Segment Open

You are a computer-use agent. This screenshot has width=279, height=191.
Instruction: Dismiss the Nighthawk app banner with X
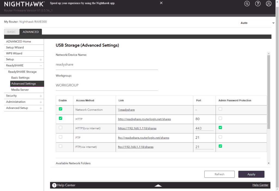click(x=161, y=3)
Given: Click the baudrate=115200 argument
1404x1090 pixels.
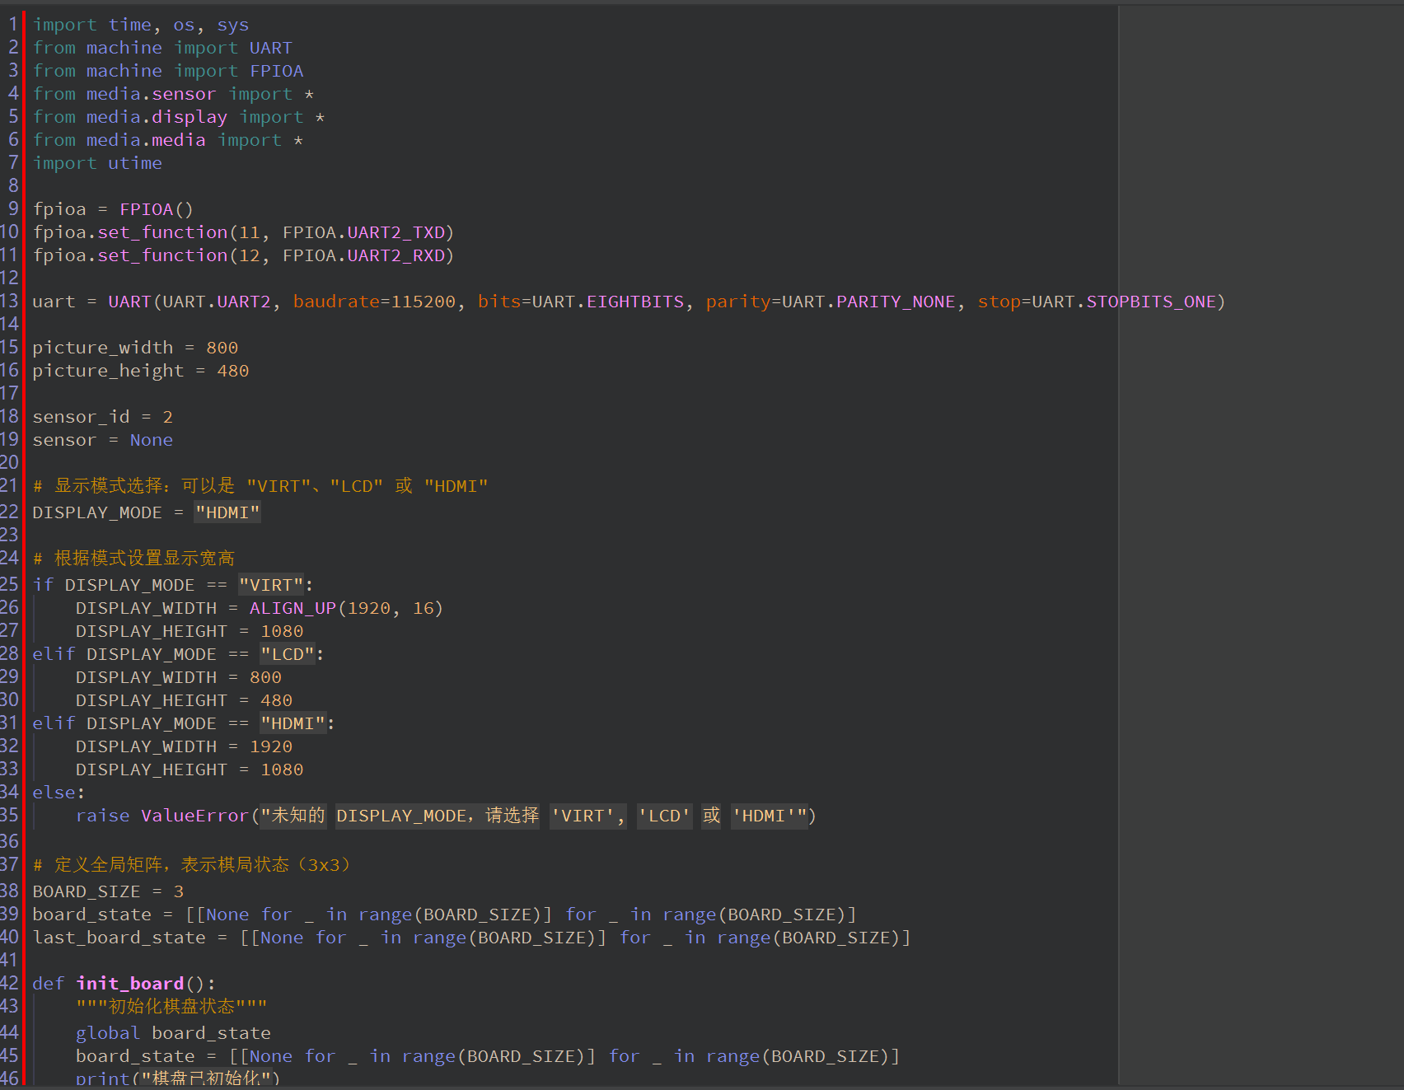Looking at the screenshot, I should 373,302.
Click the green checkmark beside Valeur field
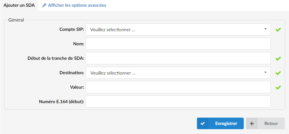 tap(278, 87)
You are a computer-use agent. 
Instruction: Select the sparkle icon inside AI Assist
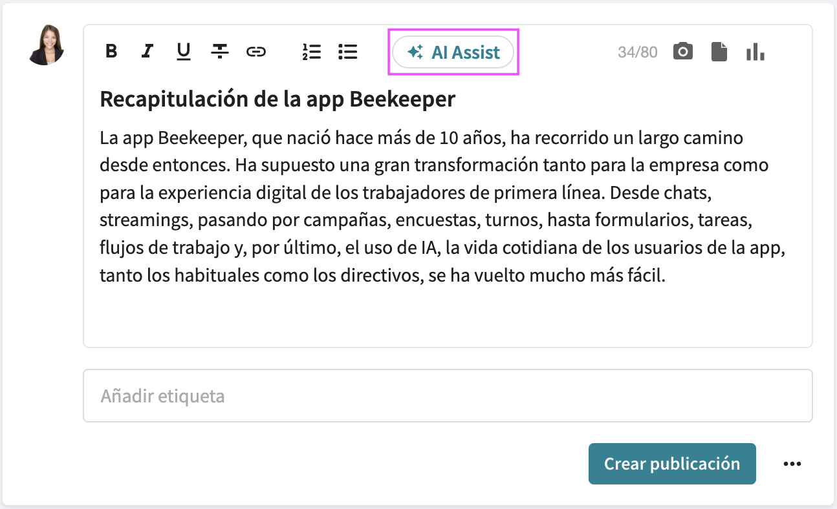[x=416, y=51]
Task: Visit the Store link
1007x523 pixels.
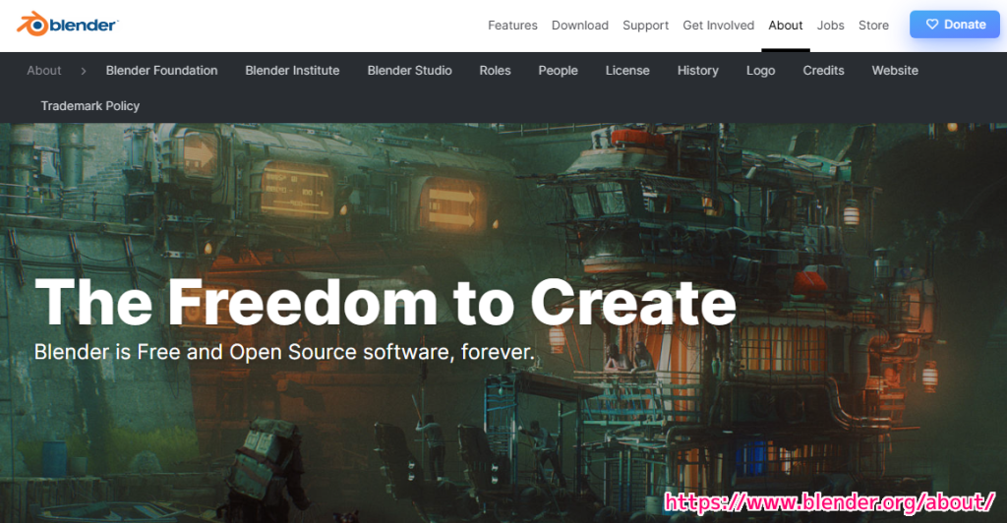Action: point(873,26)
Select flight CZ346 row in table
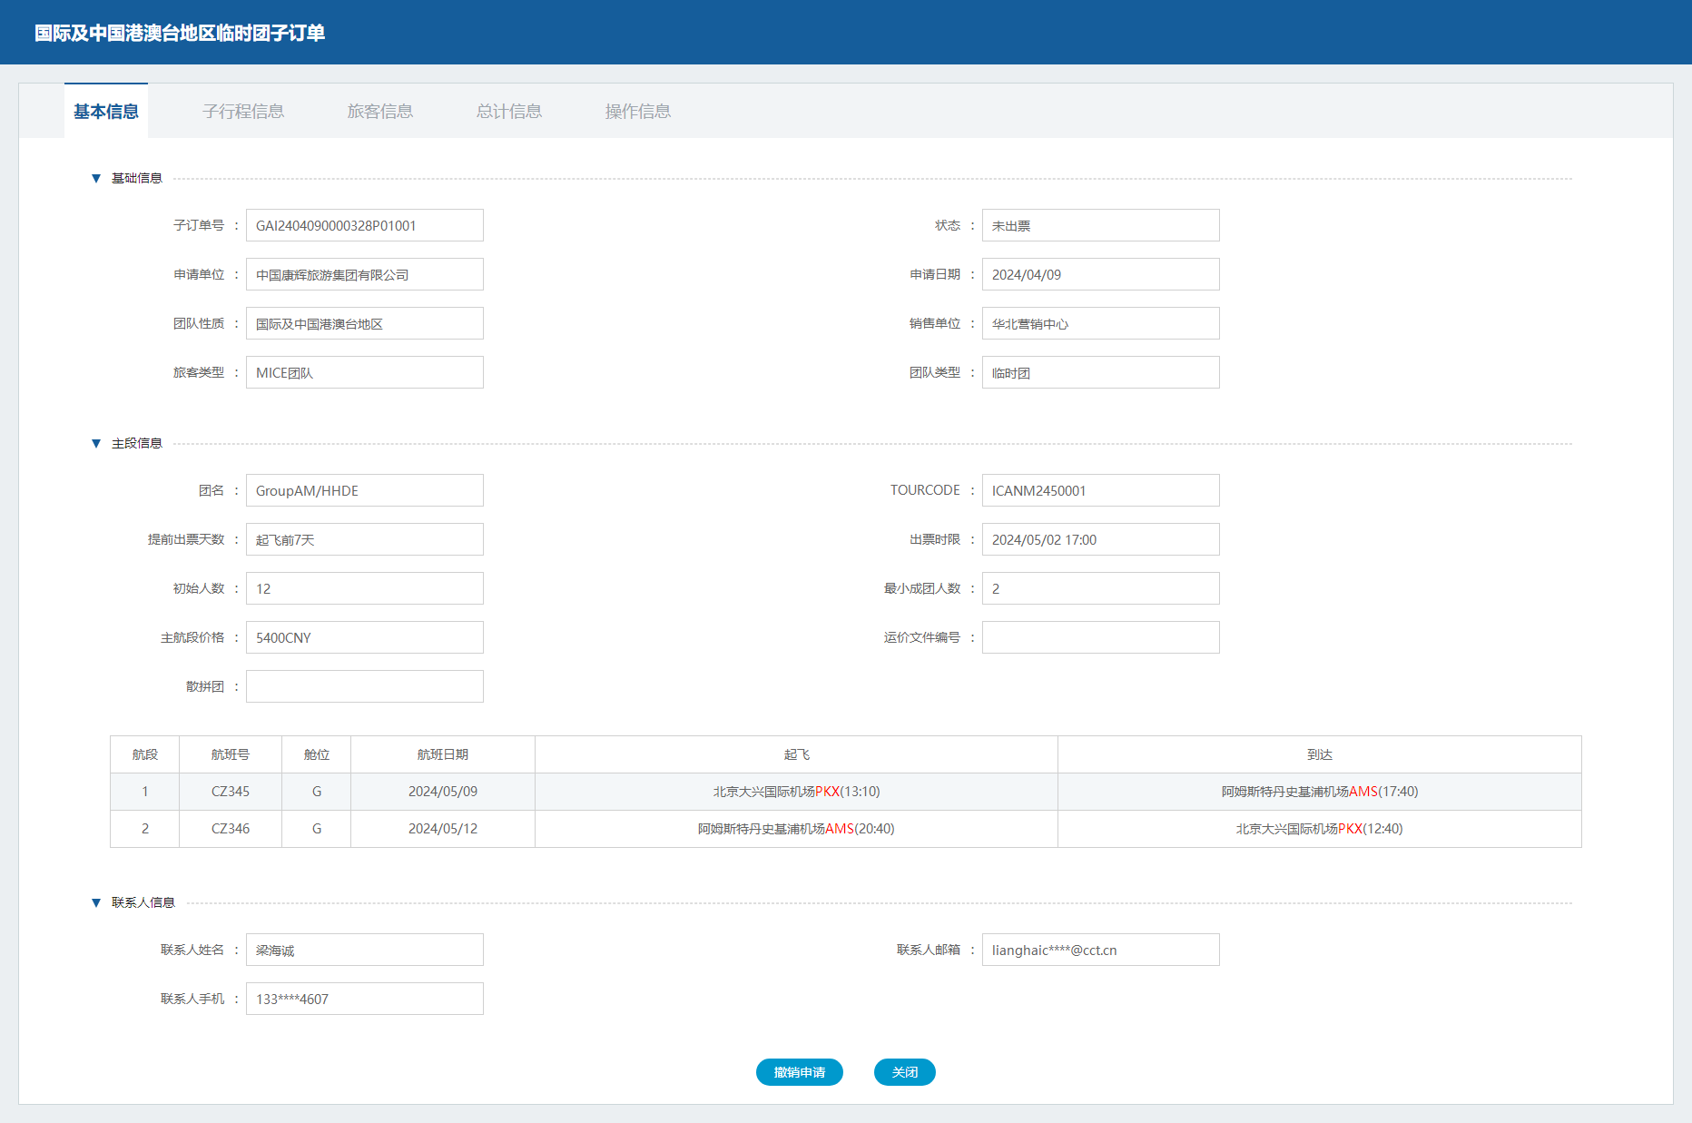 click(x=231, y=829)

Segment Closed

Repeat the lines exactly, starting with the line that contains "Given: Click the baudrate=115200 argument" and ending with the last line of the entries. Keep both of those lines but no pictures.

**REPLY TO THE TASK:**
Given: Click the baudrate=115200 argument
1404x1090 pixels.
Looking at the screenshot, I should 373,302.
Click the green checkmark beside Valeur field
 tap(278, 87)
You are a computer-use agent. 
Instruction: Select the sparkle icon inside AI Assist
[x=416, y=51]
Task: Visit the Store link
1007x523 pixels.
Action: point(873,26)
Select flight CZ346 row in table
 click(x=231, y=829)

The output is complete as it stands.